April 15, 2024
Treasure Tinsley is a graduate student in History in the College of Liberal Arts at the University of Minnesota Twin Cities. She is an Interdisciplinary Doctoral Fellow at the Institute for Advanced Study for 2023–2024 and is developing her dissertation project, “Problem Property: Reproductive and Carceral Logics of Urban Renewal in the Cedar-Riverside Neighborhood, 1950–1990.”
IAS Communications and Program Assistant Lucy Bichakhchyan spoke with Tinsley about her work.
Lucy Bichakhchyan: What sparked your interest in studying the Cedar-Riverside neighborhood?
Treasure Tinsley: The Cedar-Riverside neighborhood in Minneapolis is a fascinating case study because it has undergone many urban renewal projects throughout the 20th century. Despite all these attempts by city officials and private developers to reshape and "redevelop" the area, a vibrant community has persisted. I'm interested in understanding how the lives of residents in the neighborhood played out against the backdrop of these top-down development plans.
LB: Can you give some examples of the urban renewal projects impacting Cedar-Riverside?
TT: Absolutely. One of the most significant was the construction of the I-35W and I-94 freeways, which physically isolated Cedar-Riverside from the rest of the city. This made the neighborhood a prime target for further redevelopment by the University of Minnesota, which expanded its campus there, and private housing developers marketing to university students and faculty.
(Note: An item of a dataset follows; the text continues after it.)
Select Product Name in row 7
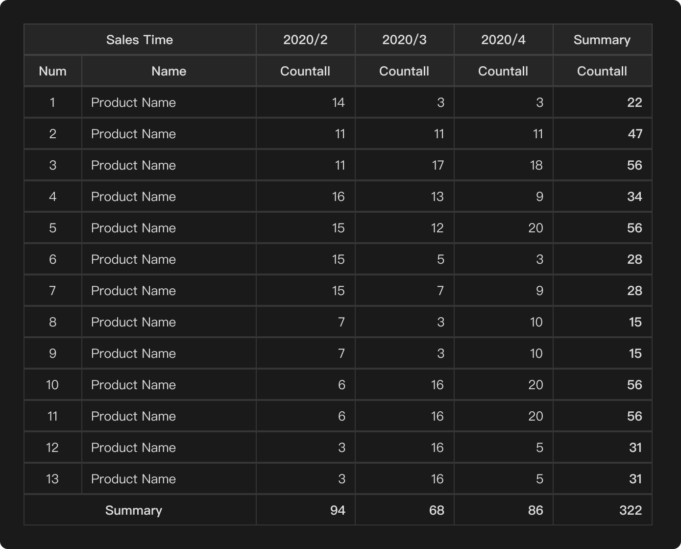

Each new plan tried to reimagine the area based on certain ideas of who should live there and what the neighborhood should look like. But the existing residents, with their own visions for the community, pushed back in various ways.
LB: What unique perspective does your research bring?
TT: A lot of scholarship has understandably focused on how urban renewal displaced and exploited marginalized communities. My project looks at another dimension—how these development projects attempted to inscribe very normative ideas about race, gender, and family into the physical landscape itself.
By analyzing the plans, marketing materials, and resident responses, I'm exploring the "reproductive politics" at play. Certain bodies and households were deemed the ideal residents, while others were seen as problems to be solved through redevelopment. These racialized and gendered assumptions of who belonged shaped the materiality of the buildings, parks, and streetscapes.
LB: Why is this history important for people to understand?
TT: The histories of urban renewal and racial housing discrimination are tough, uncomfortable topics. However, engaging with them is crucial for recognizing how our cities have been shaped by these powerful narratives about who is valued or made to feel out of place.
My aim is to inspire people, especially those tied to institutions like the University of Minnesota, to grapple with their relationship with places like Cedar-Riverside. What responsibility do we have to communities displaced or disrupted by urban development agendas, historically and today? These are the questions I hope people will consider after learning about this neighborhood's complex story.